Look through the entries for the string "Locate", and copy each line that holds it.

- _Material shown_:
»»
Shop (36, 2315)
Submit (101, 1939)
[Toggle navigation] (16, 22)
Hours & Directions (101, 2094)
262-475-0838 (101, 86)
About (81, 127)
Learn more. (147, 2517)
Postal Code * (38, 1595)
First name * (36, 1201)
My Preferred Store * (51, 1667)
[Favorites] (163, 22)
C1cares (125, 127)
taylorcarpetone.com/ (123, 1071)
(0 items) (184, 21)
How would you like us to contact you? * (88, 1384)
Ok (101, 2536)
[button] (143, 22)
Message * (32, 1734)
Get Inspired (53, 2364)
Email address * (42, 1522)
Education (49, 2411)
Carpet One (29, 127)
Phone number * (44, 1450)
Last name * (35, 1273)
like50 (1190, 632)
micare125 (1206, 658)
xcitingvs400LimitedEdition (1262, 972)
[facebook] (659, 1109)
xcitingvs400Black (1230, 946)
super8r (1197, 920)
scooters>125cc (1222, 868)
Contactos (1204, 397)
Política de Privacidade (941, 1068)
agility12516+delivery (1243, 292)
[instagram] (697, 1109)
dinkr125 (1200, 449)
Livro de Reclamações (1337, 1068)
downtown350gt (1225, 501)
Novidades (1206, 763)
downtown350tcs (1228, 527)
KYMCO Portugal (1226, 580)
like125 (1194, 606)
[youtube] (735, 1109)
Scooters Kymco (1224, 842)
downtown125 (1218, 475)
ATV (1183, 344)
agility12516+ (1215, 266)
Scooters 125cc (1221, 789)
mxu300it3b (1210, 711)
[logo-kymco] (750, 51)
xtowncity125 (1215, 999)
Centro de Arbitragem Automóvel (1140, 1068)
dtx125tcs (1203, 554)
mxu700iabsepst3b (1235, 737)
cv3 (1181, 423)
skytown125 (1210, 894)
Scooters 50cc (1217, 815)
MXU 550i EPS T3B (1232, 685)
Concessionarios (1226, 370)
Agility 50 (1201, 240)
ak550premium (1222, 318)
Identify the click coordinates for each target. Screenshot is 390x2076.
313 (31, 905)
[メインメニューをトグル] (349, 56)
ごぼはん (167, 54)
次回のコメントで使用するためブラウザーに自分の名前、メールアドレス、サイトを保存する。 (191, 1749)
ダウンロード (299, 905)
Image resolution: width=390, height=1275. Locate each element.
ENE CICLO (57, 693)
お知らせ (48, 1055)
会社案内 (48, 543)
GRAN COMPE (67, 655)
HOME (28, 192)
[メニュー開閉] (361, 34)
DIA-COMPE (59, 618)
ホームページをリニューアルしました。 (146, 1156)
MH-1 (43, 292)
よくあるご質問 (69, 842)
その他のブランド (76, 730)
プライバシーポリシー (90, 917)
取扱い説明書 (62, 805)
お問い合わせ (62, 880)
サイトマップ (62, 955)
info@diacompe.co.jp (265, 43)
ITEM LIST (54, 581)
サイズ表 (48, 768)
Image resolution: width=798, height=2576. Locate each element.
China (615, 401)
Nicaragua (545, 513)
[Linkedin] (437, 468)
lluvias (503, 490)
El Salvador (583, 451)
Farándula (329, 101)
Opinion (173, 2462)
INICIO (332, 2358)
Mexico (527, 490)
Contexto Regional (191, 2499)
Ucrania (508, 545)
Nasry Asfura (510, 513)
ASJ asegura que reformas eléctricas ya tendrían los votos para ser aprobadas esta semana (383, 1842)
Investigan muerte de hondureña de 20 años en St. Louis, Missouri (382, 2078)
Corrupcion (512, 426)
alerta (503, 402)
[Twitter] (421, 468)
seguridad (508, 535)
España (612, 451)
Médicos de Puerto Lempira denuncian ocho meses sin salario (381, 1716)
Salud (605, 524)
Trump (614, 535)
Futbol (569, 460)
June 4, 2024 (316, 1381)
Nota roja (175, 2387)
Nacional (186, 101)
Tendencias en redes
««
- _The answer_:
Image resolution: width=390, height=1275. Locate each element.
Image resolution: width=798, height=2576. Locate each element.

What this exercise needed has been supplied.